2.2. Measurements and questionnaires

At baseline, the patients answered the standardized questionnaires, Epworth Sleepiness Scale (ESS; Björnsdóttir et al., 2012; Johns, 1991), Basic Nordic Sleep Questionnaire (BNSQ; Partinen & Gislason, 1995) and the 12‐item Short‐Form Health Survey (SF‐12; Ware, Kosinski, & Keller, 1996). Subjective nasal obstruction was examined with the question: “Is your nose congested at night?” The responses were categorized from 1 to 5: 1 = never or very seldom; 2 = less than once a week; 3 = once–twice a week; 4 = three–five times a week; and 5 = every night or almost every night of the week. A score of 4 or 5 was defined as nocturnal nasal obstruction. The Basic Nordic Sleep Questionnaire was used to examine symptoms of poor sleep quality, including insomnia symptoms (Partinen & Gislason, 1995). Definitions of the insomnia subtypes – initial insomnia, middle insomnia, and late insomnia (≥ 3 × per week) – have been described previously (Björnsdóttir et al., 2012). The use of nasal and oral cortisone medication was also investigated (yes/no).

2.3. Acoustic rhinometry

In AR, an acoustic pulse is sent into the nasal valves from the nostrils to provide an anatomical description with three‐dimensional measurements of the nasal cavity (Clement & Gordts, 2005). A single‐impulse rhinometer (Rhinoscan SRE2000, Rhinometrics, Assens, Denmark) was used. The dimensions examined before and 15 min after administration of the nasal spray oxymetazoline (0.5 mg ml−1; two puffs per nostril) were: TMCA (total minimal cross‐section area in the left and right nasal cavity); MCA‐min (the minimal cross‐section area in either left or right nasal valve); TVOL (the total volume of left and right nasal cavity); and TMCA‐diff (the difference between TMCA before and after nasal decongestive spray). The equipment was calibrated every morning prior to use. On all days of examinations, some patients were examined in the morning (n = 2) and some (n = 1) in the afternoon.

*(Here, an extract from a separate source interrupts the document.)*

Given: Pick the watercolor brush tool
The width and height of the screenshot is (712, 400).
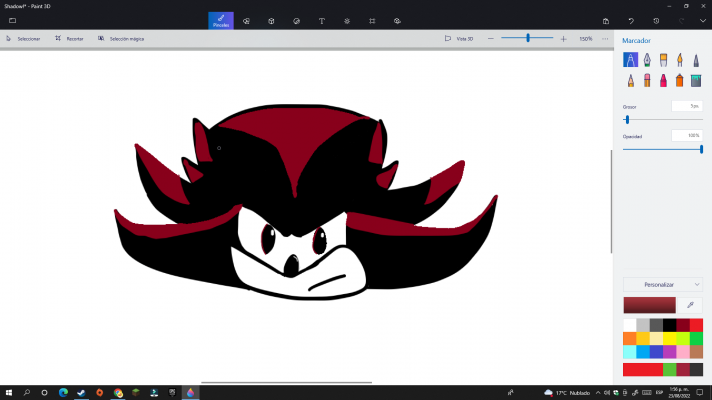Looking at the screenshot, I should click(679, 60).
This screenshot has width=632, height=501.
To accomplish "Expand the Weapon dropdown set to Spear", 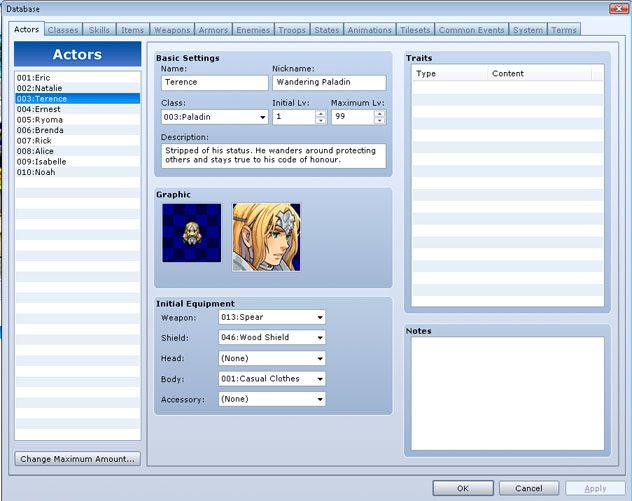I will (x=272, y=317).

One of the authors (MV) re‐evaluated all AR results during 2–6 November 2015. Invalid measurements at baseline (n = 3) and follow‐up (n = 4) were excluded.

2.4. Sleep study

At baseline, patients underwent a home sleep apnea testing with an Embletta portable monitor, an Embla 12‐channel system (EMBLATM; Flaga, Reykjavik, Iceland) or a T3 device (Nox Medical, Reykjavik, Iceland; Arnardottir, Janson, et al., 2013; Arnardottir, Maislin, et al., 2013; Björnsdóttir et al., 2012).

More than 4 hr of a scorable oxygen saturation (SaO2) signal was required to include a sleep study. The apnea–hypopnea index (AHI) was determined as the mean number of apnea and hypopnea per hour of recording (upright time excluded). Apnea was defined as ≥ 80% decrease in flow for a period of ≥ 10 s. Hypopnea was defined as ≥ 30% decrease in the flow with ≥ 4% oxygen desaturation, or ≥ 50% decrease in flow for ≥ 10 s with an immediate increase in flow at the end of the episode.

2.5. Positive airway pressure

Patients received an auto‐adjusting PAP or continuous PAP device (ResMed, San Diego, CA, USA; Arnardottir, Janson, et al., 2013; Arnardottir, Maislin, et al., 2013; Björnsdóttir et al., 2012). In case of problems with treatment efficacy, the treatment was changed to bi‐level PAP (n = 17) or adaptive servo ventilation (n = 6). The definition for inadequate treatment efficacy was AHI ≥ 15 events per hour during PAP use. Patients had a choice of different masks and humidifiers. From 2009 onwards, all PAP devices were delivered with heated in‐line humidifiers.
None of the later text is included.